Top of THE INPUT
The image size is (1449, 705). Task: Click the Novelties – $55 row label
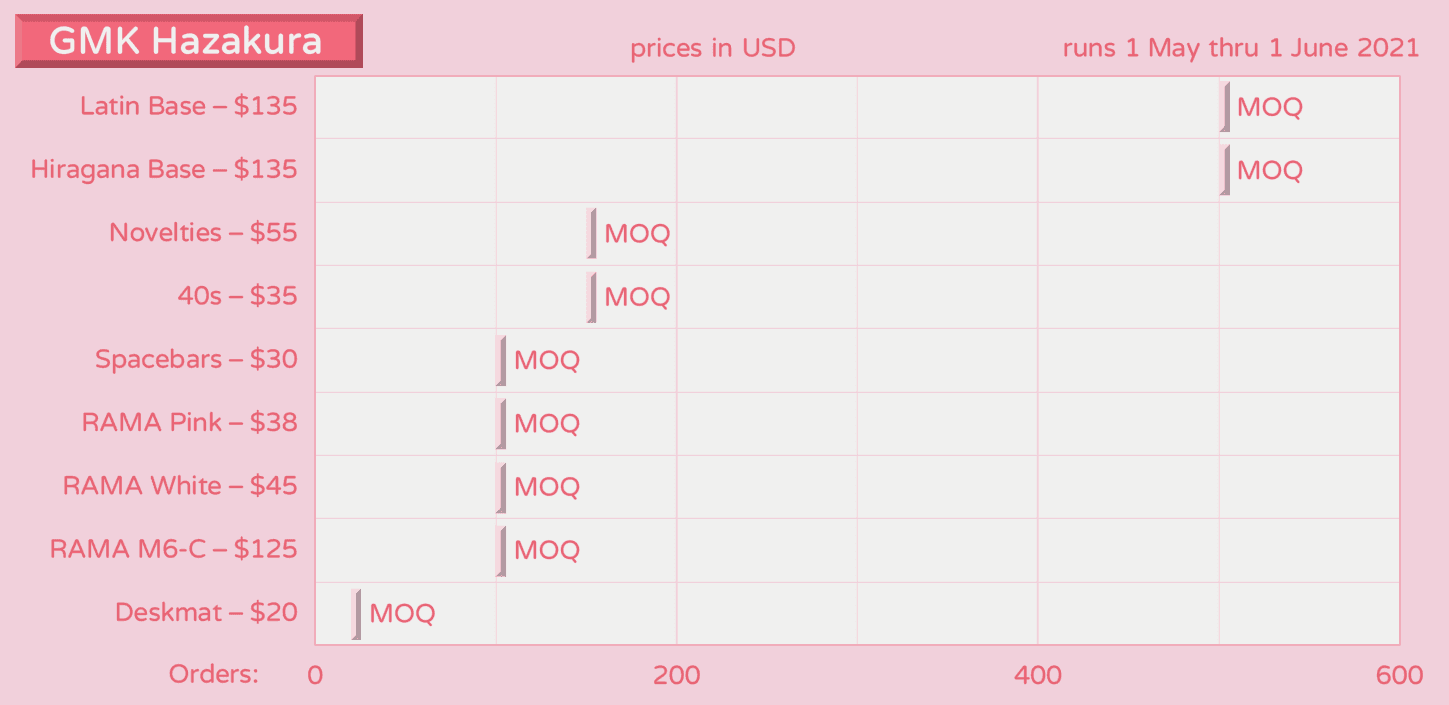[203, 233]
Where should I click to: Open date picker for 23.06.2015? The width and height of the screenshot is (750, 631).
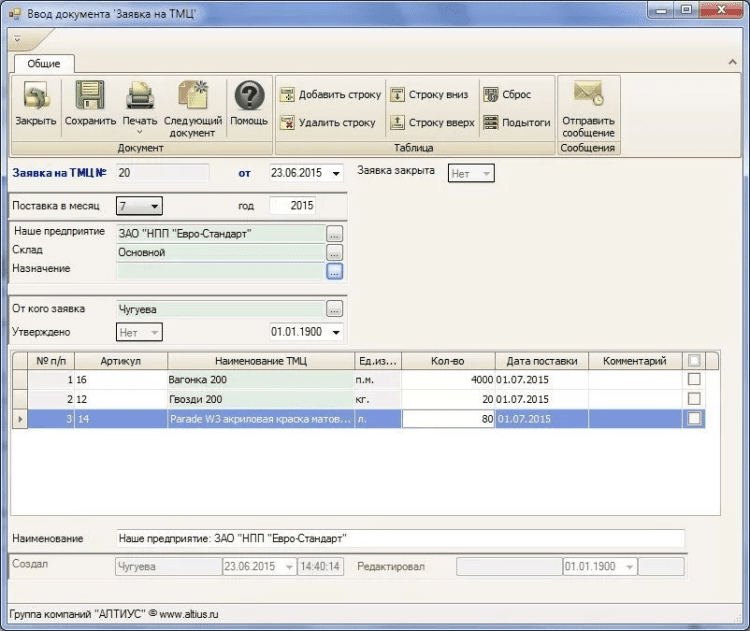click(335, 173)
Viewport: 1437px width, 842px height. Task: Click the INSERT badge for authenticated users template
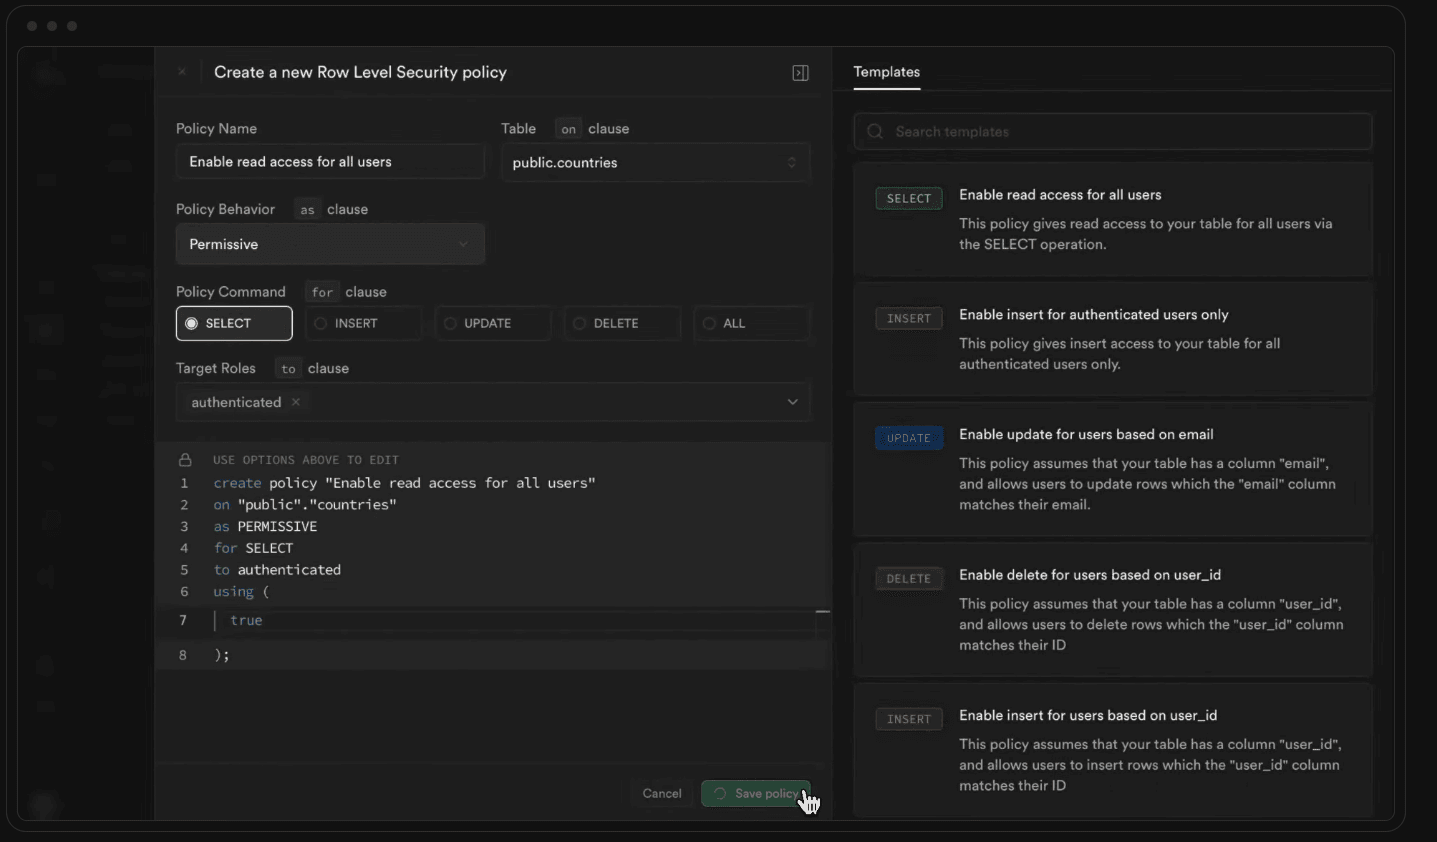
Bottom of THE INPUT
Word for word, restate each line above, minus its pictures.

*OUTPUT*
The image size is (1449, 705). Task: Click the Novelties – $55 row label
[203, 233]
Where should I click to: Open date picker for 23.06.2015? The width and height of the screenshot is (750, 631).
click(335, 173)
Viewport: 1437px width, 842px height. Task: Click the INSERT badge for authenticated users template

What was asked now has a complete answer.